Когда следователь мне говорил эти мои фразы – я вспоминал, кому и где я это говорил. Я признавал, что говорил. (перед войной начали брать за еврейские мотивы).
Главное обвинение – 58 10-11 – индивидуальные разговорчики и групповая связь – организация – еврейская националистическая организация.
Разговоры о судьбах культуры, о закрытых школах. Когда освободили западную Белоруссию – много молодежи. Письмо – хорошо бы возобновил работу закрытый еврейский сектор института литературы Академии наук БССР. Поэт Каменецкий,[3] его идеи, придумал – написать такое письмо в президиум Академии наук. Я подписал вдвоем с ним. (Каменецкого арестовали после войны).
[1] Советская и белорусская поэтесса.
[2] Еврейский поэт, драматург. Писал на идише.
[3] Еврейский поэт, переводчик. Писал на идише.
Тюрьма, назаваная в народе "американка", которая начиная с 20-х годов прошлого века использовалась сначала ЧК, затем НКВД и до настоящего времени КГБ Беларуси.
Источник: https://www.svaboda.org
После меня арестовали Зелика Аксельрода, поэта, брата художника Меера Аксельрода, и прозаика Элю Кагана – молодого, 27 лет. Не успели до войны взять остальных намеченных. Пыток не было. Я потерял себя, был деморализован. Признавал, что была такая еврейская организация. Следователь – избитое оспой лицо, маленький. Язвенник, русский. В минуты отдыха:
– Слушай, а сколько собак у Пришвина.
– Не знаю.
Стал называть собак Пришвина (по его произведениям).
Или такое:
– Что сказал Горький о человеке.
– Горький сказал, что человек звучит гордо.

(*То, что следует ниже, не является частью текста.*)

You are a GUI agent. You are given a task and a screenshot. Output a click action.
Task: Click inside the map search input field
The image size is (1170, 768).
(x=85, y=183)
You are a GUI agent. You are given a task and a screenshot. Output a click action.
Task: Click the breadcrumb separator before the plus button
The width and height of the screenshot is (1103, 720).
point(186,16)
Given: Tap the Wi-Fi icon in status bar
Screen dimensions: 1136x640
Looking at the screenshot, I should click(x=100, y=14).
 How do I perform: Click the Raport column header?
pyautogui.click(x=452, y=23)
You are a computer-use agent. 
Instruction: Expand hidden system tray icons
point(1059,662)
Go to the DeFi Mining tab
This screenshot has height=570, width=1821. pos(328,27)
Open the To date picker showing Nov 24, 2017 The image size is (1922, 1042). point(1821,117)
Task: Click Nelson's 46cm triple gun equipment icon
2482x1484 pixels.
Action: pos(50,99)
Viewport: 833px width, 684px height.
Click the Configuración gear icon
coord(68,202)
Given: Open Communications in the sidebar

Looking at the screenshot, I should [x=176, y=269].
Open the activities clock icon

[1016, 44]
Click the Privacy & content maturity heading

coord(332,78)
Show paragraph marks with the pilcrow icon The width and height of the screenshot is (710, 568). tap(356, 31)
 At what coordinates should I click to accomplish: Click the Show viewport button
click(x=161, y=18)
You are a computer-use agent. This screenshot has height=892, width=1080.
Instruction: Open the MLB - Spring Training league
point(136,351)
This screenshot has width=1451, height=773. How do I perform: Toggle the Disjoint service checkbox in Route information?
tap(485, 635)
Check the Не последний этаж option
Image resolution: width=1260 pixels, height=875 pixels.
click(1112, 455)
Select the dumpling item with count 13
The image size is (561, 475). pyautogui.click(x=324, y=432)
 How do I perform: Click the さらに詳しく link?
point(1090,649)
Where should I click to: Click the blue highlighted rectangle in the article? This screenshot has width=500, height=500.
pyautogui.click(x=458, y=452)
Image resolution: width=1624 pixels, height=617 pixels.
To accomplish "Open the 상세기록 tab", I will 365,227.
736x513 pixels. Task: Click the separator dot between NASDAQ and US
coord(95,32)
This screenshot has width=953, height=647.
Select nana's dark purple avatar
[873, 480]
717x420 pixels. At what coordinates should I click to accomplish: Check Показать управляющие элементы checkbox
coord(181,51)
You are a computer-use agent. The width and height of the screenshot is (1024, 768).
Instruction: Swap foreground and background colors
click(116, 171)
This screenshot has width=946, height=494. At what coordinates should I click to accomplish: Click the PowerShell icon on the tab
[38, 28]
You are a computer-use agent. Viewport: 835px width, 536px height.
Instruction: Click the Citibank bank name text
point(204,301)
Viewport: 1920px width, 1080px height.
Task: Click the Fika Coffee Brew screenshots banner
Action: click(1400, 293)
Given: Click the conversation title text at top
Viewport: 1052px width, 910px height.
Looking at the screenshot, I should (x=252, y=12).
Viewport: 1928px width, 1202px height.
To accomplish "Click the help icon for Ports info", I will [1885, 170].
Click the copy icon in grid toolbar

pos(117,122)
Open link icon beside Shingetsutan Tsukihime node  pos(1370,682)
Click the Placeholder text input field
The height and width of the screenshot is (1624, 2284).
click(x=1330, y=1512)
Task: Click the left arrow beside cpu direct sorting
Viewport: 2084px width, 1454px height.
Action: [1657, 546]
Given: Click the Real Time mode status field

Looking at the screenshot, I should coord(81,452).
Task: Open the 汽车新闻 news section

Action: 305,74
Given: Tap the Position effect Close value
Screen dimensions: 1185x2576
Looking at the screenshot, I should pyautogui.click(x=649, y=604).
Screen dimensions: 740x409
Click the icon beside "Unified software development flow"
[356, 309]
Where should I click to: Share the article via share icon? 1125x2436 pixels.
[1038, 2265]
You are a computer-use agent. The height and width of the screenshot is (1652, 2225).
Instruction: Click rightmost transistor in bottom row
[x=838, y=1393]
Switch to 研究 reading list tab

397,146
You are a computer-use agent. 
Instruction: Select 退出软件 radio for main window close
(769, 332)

– Хуя. Горький сказал: “Если человек не сдается, то человека уничтожают”.
Я хотел одного – чтобы отпустил спать. Допрашивали ночью. Страшно хотелось жить.
В одну из ночей – забирают, везут в другую тюрьму. Уже – на следствие, на ул. Володарского – где ждут приговора. Тюрьма заполнена – гудит от голосов. Тут и “указники” (опоздание, прогул) и преступники.